*Stored items from a collection*:
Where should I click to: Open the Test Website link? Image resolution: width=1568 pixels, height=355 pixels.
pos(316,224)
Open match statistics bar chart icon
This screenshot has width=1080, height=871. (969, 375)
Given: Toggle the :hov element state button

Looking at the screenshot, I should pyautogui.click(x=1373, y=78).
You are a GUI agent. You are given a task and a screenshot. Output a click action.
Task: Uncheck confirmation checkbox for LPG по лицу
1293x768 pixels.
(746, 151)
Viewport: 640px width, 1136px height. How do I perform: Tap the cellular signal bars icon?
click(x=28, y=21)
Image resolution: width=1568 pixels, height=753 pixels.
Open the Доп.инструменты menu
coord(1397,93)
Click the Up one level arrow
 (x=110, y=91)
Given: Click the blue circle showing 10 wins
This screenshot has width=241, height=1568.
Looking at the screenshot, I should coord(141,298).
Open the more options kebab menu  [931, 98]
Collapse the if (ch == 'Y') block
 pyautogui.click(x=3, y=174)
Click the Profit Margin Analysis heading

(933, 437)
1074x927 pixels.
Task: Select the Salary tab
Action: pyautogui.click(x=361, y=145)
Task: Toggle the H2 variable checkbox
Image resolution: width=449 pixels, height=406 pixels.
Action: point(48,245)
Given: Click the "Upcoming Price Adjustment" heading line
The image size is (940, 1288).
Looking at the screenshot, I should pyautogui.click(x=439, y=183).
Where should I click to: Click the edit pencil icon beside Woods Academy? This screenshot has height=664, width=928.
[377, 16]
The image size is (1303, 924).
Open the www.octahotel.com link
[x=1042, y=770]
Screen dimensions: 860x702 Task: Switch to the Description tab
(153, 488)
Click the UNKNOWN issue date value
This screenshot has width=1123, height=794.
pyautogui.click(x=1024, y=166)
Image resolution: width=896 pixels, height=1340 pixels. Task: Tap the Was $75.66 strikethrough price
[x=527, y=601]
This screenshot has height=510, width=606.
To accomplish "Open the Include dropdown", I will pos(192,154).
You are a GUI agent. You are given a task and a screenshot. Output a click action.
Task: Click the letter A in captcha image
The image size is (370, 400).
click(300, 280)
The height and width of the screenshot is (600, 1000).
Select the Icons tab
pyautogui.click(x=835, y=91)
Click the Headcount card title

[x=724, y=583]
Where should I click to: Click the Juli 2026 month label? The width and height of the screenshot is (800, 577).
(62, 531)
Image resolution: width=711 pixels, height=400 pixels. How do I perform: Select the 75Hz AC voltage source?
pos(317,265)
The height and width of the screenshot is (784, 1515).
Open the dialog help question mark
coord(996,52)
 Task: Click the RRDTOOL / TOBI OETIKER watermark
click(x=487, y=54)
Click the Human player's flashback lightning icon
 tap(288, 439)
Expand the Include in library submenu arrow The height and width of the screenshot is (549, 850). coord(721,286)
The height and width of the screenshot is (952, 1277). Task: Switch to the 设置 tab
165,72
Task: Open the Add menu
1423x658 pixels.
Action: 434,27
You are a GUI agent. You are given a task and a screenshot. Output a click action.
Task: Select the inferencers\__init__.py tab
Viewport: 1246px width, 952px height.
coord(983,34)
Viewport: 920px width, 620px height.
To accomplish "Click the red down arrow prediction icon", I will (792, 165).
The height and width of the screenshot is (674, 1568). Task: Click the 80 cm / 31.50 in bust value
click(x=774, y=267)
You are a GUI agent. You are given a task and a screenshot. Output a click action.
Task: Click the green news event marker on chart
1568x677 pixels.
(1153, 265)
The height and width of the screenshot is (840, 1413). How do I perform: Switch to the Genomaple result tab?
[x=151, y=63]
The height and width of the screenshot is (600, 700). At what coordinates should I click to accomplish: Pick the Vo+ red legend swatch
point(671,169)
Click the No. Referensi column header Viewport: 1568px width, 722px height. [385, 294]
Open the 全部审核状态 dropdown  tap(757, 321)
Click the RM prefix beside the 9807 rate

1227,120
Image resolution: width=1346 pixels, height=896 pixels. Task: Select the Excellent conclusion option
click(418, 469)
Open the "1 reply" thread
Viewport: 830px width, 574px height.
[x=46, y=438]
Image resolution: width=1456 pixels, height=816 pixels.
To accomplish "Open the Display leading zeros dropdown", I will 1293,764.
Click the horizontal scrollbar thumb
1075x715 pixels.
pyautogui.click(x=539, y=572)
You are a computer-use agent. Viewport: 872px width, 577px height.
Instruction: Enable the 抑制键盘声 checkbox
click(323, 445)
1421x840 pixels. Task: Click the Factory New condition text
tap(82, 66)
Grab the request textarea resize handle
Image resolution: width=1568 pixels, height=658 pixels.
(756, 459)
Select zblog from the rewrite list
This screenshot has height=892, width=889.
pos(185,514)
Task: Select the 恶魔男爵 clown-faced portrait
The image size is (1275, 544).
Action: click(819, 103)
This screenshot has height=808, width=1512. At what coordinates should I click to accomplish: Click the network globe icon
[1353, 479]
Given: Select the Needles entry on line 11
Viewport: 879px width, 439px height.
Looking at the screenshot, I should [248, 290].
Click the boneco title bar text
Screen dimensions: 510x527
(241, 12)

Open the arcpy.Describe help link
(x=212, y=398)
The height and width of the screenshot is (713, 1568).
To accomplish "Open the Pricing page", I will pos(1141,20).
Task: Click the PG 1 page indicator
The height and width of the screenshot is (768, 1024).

*Exercise*: Transcribe each line of the data above, unaltered, from the one where "Where should I click to: Click the edit" appears to the one where "This screenshot has height=510, width=606." appears, inclusive of both.

*Problem solution*:
Where should I click to: Click the edit pencil icon beside Woods Academy? This screenshot has height=664, width=928.
[377, 16]
The image size is (1303, 924).
Open the www.octahotel.com link
[x=1042, y=770]
Screen dimensions: 860x702 Task: Switch to the Description tab
(153, 488)
Click the UNKNOWN issue date value
This screenshot has width=1123, height=794.
pyautogui.click(x=1024, y=166)
Image resolution: width=896 pixels, height=1340 pixels. Task: Tap the Was $75.66 strikethrough price
[x=527, y=601]
This screenshot has height=510, width=606.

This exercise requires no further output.